Sunday, September 18, 2011

Osteolytic Lesions in Prostate Cancer

While the majority of metastases from prostate adenocarcinoma are sclerotic, about 5% can be osteolytic. Mixed osteolytic and sclerotic lesions can also be seen. The uncommon neuroendocrine tumors of the prostate also produce osteolytic lesions.

Regardless of pathology, both bone resorption and bone formation can be seen in metastatic lesions from prostate cancer, with the radiographic appearance reflecting the dominant process.
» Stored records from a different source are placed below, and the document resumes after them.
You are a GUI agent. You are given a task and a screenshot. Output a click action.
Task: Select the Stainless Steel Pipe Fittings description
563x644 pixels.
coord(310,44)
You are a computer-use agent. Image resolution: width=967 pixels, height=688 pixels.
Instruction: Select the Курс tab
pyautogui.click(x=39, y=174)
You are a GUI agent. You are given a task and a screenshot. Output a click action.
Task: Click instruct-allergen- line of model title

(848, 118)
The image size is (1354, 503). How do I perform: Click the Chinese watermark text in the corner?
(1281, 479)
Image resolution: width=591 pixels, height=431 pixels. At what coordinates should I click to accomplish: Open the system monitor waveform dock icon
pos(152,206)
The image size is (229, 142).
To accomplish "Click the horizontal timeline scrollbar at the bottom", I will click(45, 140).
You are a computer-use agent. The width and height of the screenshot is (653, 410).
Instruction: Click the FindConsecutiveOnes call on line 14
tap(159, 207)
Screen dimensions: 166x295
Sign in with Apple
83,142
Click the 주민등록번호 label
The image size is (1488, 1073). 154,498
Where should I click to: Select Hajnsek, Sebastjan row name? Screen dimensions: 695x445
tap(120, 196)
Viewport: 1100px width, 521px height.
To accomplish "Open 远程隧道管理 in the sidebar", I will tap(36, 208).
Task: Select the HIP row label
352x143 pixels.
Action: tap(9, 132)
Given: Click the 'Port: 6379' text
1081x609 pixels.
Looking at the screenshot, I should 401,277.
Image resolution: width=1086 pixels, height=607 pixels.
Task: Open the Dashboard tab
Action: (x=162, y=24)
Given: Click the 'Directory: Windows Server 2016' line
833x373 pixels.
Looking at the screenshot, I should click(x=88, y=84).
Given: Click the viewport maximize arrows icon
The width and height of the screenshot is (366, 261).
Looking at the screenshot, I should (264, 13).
Sclerotic metastases are the result of stimulation of osteoblasts or inhibition of osteoclasts or both by cancer cells, whereas lytic metastases are the result of stimulation of osteoclasts or inhibition of osteoblasts or both by cancer cells.

References

  • Conti G, La Torre G, Cicalese V, Micheletti G, Ludovico MG, Vestita GD, Cottonaro G, Introini C, Cecchi M. Prostate cancer metastases to bone: observational study for the evaluation of clinical presentation, course and treatment patterns. Presentation of the METAURO protocol and of patient baseline features. Arch Ital Urol Androl. 2008 Jun;80(2):59-64.
  • Guise TA, Mohammad KS, Clines G, Stebbins EG, Wong DH, Higgins LS, Vessella R, Corey E, Padalecki S, Suva L, Chirgwin JM. Basic mechanisms responsible for osteolytic and osteoblastic bone metastases. Clin Cancer Res. 2006 Oct 15;12(20 Pt 2):6213s-6216s.
  • Logothetis CJ, Lin SH. Osteoblasts in prostate cancer metastasis to bone. Nat Rev Cancer. 2005 Jan;5(1):21-8.
  • Roodman GD. Mechanisms of bone metastasis. N Engl J Med. 2004 Apr 15;350(16):1655-64.